Records from a data collection
——————

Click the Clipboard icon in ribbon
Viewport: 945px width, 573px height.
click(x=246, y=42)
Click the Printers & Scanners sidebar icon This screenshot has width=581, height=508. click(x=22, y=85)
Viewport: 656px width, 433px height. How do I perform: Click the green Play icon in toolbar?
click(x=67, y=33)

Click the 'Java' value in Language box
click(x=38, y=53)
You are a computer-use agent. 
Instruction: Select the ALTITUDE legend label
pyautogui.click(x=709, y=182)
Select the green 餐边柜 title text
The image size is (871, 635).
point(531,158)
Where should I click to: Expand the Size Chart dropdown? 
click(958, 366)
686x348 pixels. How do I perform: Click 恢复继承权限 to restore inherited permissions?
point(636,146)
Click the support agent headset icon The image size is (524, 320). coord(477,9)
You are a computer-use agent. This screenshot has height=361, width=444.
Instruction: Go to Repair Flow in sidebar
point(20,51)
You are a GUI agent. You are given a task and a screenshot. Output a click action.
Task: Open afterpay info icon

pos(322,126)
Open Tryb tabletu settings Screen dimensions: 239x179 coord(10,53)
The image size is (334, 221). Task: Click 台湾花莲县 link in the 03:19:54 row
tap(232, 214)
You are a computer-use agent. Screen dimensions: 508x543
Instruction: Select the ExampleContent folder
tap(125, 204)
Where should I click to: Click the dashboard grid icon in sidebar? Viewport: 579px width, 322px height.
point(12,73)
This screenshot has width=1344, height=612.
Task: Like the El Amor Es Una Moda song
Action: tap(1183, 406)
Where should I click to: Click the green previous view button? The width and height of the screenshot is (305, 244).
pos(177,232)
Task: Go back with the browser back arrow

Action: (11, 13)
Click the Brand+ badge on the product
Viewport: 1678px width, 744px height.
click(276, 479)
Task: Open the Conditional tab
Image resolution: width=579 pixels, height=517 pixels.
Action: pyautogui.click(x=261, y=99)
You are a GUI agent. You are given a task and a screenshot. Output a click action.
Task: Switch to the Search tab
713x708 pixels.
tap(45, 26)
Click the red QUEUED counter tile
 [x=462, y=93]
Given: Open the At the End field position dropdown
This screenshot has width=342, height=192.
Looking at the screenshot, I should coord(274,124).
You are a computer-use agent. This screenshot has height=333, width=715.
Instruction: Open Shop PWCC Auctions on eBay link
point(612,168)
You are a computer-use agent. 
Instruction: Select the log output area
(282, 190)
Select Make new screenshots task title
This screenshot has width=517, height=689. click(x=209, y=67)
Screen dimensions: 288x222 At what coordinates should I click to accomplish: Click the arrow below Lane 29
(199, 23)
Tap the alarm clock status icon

——————

BRIEF |
Return every entry verbatim.

ANSWER SECTION |
Click the Clipboard icon in ribbon
Viewport: 945px width, 573px height.
click(x=246, y=42)
Click the Printers & Scanners sidebar icon This screenshot has width=581, height=508. click(x=22, y=85)
Viewport: 656px width, 433px height. How do I perform: Click the green Play icon in toolbar?
click(x=67, y=33)

Click the 'Java' value in Language box
click(x=38, y=53)
You are a computer-use agent. 
Instruction: Select the ALTITUDE legend label
pyautogui.click(x=709, y=182)
Select the green 餐边柜 title text
The image size is (871, 635).
point(531,158)
Where should I click to: Expand the Size Chart dropdown? 
click(958, 366)
686x348 pixels. How do I perform: Click 恢复继承权限 to restore inherited permissions?
point(636,146)
Click the support agent headset icon The image size is (524, 320). coord(477,9)
You are a computer-use agent. This screenshot has height=361, width=444.
Instruction: Go to Repair Flow in sidebar
point(20,51)
You are a GUI agent. You are given a task and a screenshot. Output a click action.
Task: Open afterpay info icon

pos(322,126)
Open Tryb tabletu settings Screen dimensions: 239x179 coord(10,53)
The image size is (334, 221). Task: Click 台湾花莲县 link in the 03:19:54 row
tap(232, 214)
You are a computer-use agent. Screen dimensions: 508x543
Instruction: Select the ExampleContent folder
tap(125, 204)
Where should I click to: Click the dashboard grid icon in sidebar? Viewport: 579px width, 322px height.
point(12,73)
This screenshot has width=1344, height=612.
Task: Like the El Amor Es Una Moda song
Action: tap(1183, 406)
Where should I click to: Click the green previous view button? The width and height of the screenshot is (305, 244).
pos(177,232)
Task: Go back with the browser back arrow

Action: (11, 13)
Click the Brand+ badge on the product
Viewport: 1678px width, 744px height.
click(276, 479)
Task: Open the Conditional tab
Image resolution: width=579 pixels, height=517 pixels.
Action: pyautogui.click(x=261, y=99)
You are a GUI agent. You are given a task and a screenshot. Output a click action.
Task: Switch to the Search tab
713x708 pixels.
tap(45, 26)
Click the red QUEUED counter tile
 [x=462, y=93]
Given: Open the At the End field position dropdown
This screenshot has width=342, height=192.
Looking at the screenshot, I should coord(274,124).
You are a computer-use agent. This screenshot has height=333, width=715.
Instruction: Open Shop PWCC Auctions on eBay link
point(612,168)
You are a computer-use agent. 
Instruction: Select the log output area
(282, 190)
Select Make new screenshots task title
This screenshot has width=517, height=689. click(x=209, y=67)
Screen dimensions: 288x222 At what coordinates should I click to accomplish: Click the arrow below Lane 29
(199, 23)
Tap the alarm clock status icon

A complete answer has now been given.